Oumayama (au premier plan) Sodfa et Olfa travaillent à faire évoluer la place de la femme en Tunisie. Elles participent à la première université d'été organisée par l'association "Osez le féminisme", à Aix.

Oumayama (au premier plan) Sodfa et Olfa travaillent à faire évoluer la place de la femme en Tunisie. Elles participent à la première université d'été organisée par l'association "Osez le féminisme", à Aix.

Photo N.T.

Aix-en-Provence

Elles sont venues avec quelques bagages, leurs convictions intimes et la nécessité absolue de les défendre. Elles disent que leur militantisme leur vient de loin, qu'il est en elles, presque "naturel, ancré dans notre éducation" ; Oumayma et Olfa vivent en Tunisie, Sodfa à Rome. Elles font partie de ces femmes que l'on peut entendre jusqu'à ce soir, au Creps à Aix, à l'occasion de la première université d'été organisée par l'association "Osez le féminisme". Le leur, de féminisme, elles l'ont reçu en héritage.
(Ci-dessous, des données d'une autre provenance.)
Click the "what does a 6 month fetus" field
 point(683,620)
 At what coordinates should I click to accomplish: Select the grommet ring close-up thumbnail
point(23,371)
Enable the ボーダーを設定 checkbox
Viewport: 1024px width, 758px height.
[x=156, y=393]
Et puisqu'on en parle... "L'un de nos combats pour le droit des femmes en Tunisie concerne l'héritage, explique Olfa militante pour l'association "Compétences féminines". Ce que reçoit le garçon, c'est deux fois plus que ce que reçoit une fille. C'est quelque chose de très important pour nous d'avancer sur ce domaine et plus largement, au-delà des lois, sur les mentalités."

N'allons pas croire pour autant que les trois amies soient impressionnées par le droit des femmes en France. "Bien sûr, la Révolution française et la déclaration des droits de l'Homme sont des références universelles, lance Oumayma, militante pour la ligue tunisienne de Défense des droits de l'Homme. Mais il y a des domaines dans lesquels la Tunisie a évolué avant la France : le droit à l'avortement, par exemple. Ou encore, dans le monde du travail, il faut noter qu'une femme qui exerce la même fonction qu'un homme percevra exactement le même salaire que lui."

"Ce qui est rassurant, c'est la résistance du peuple tunisien"

Quant à la vie quotidienne et la place de la femme dans la société, Olfa y est très vigilante : "Aujourd'hui, dans les grandes villes, ce n'est plus compliqué pour une femme de sortir, même tard, ou de se montrer avec une cigarette. Ce n'est pas du tout le cas dans les villes plus reculées. Notre association travaille, entre autres, là-dessus. Quoi qu'il en soit, cinq ans après la révolution, on recule sur de nombreux plans." "Par exemple, reprend Sodfa, à bientôt 100 ans, ma grand-mère est très choquée de voir autant de jeunes filles voilées dans les rues.Elles sont apparues après la révolution. Lorsque je demande à certaines pourquoi elles le font, elles répondent : 'Pour me marier'. Comme si le voile était un outil pour se légitimer vis-à-vis de la société."

"Je pense, précise Oumayma, que cela vient des chaînes de télé extrémistes qui dictent la façon dont les femmes doivent se comporter. Mais quoi qu'on en dise, ce qui est rassurant, c'est la résistance du peuple tunisien qui a été capable de faire une révolution."